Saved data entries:
──────────

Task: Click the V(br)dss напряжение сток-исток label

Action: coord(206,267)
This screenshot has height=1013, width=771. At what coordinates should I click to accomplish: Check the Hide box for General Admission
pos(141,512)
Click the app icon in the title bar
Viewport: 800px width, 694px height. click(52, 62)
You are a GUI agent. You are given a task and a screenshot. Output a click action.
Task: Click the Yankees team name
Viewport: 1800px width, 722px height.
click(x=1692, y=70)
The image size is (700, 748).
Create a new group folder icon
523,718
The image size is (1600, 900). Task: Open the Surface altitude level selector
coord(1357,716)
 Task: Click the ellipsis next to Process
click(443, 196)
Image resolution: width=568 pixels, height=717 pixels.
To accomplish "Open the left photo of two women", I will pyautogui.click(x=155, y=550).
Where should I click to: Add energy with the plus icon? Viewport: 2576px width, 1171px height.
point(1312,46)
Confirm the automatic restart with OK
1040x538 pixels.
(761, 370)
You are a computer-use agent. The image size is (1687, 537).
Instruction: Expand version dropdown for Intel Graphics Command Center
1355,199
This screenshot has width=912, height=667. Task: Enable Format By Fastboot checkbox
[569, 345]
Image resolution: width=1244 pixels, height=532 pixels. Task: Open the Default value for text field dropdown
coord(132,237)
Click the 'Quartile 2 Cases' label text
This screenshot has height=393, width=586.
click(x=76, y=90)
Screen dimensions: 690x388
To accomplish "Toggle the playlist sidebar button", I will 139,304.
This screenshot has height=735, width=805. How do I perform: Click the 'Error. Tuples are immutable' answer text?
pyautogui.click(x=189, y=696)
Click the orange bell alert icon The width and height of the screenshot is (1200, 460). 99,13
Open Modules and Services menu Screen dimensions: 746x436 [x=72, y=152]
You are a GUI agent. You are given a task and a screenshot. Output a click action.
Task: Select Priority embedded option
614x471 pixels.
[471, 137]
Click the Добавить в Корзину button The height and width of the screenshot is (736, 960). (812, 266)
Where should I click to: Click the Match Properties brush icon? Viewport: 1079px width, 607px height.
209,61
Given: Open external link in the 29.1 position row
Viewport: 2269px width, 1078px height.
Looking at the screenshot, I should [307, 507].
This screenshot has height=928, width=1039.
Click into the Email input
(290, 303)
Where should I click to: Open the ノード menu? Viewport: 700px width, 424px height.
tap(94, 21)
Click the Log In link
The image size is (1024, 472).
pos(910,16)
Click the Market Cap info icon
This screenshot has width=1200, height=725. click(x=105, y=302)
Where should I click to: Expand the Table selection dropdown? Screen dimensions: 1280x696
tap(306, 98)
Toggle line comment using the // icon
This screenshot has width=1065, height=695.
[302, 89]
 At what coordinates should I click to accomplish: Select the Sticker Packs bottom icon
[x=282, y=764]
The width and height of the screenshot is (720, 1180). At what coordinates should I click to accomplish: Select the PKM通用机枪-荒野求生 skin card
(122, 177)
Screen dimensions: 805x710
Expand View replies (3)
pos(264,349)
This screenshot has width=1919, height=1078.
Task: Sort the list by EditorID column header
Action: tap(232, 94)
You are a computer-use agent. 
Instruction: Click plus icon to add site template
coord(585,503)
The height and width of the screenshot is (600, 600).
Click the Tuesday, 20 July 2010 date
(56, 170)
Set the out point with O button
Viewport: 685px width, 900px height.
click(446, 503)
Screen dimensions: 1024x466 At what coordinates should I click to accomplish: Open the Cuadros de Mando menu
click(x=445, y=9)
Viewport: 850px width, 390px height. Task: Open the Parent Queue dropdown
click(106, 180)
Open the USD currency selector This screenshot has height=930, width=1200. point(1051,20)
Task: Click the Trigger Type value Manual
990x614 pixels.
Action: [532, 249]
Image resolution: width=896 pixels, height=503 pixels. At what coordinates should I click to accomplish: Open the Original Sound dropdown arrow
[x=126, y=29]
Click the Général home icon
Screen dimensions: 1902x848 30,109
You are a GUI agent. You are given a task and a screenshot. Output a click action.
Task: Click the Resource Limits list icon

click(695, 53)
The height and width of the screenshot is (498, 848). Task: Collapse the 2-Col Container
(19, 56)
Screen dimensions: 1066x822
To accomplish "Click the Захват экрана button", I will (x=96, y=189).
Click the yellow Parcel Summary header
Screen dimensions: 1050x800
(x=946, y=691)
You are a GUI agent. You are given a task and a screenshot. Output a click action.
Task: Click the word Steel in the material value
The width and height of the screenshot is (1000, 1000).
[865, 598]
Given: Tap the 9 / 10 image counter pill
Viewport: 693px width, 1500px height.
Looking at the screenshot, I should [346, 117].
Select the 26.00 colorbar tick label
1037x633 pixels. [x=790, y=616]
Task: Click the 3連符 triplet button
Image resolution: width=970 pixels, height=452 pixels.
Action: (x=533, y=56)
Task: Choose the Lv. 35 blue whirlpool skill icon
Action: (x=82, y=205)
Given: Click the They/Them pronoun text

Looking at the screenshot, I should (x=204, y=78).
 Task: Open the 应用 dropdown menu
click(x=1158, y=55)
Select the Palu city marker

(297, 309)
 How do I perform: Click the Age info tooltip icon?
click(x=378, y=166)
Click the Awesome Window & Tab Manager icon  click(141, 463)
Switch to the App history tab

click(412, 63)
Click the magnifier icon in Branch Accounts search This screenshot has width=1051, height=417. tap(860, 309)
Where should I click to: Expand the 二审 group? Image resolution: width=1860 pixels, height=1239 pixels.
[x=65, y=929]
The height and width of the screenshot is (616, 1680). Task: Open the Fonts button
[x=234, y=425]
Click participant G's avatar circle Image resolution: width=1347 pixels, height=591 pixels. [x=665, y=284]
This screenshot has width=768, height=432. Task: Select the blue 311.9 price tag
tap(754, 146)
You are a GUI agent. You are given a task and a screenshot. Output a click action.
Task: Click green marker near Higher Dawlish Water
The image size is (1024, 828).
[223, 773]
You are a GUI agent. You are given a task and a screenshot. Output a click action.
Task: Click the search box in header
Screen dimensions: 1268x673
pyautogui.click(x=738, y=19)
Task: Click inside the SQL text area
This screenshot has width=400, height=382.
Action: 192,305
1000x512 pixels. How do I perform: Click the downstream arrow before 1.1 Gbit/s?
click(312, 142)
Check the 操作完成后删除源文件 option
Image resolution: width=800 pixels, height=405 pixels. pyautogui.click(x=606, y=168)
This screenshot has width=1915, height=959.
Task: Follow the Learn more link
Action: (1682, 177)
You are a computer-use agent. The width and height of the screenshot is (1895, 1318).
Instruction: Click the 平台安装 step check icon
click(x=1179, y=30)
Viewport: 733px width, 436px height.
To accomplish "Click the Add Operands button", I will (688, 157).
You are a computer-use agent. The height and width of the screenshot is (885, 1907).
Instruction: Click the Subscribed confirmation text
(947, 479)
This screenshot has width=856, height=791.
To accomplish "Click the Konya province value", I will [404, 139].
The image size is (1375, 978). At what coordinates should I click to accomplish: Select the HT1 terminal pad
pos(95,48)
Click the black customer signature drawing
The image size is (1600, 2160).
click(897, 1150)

──────────

## Exercise
Beginning at the first line of the records, retype exactly every line up to and including the one with "Task: Click the Yankees team name".

## Solution below
Task: Click the V(br)dss напряжение сток-исток label

Action: coord(206,267)
This screenshot has height=1013, width=771. At what coordinates should I click to accomplish: Check the Hide box for General Admission
pos(141,512)
Click the app icon in the title bar
Viewport: 800px width, 694px height. click(52, 62)
You are a GUI agent. You are given a task and a screenshot. Output a click action.
Task: Click the Yankees team name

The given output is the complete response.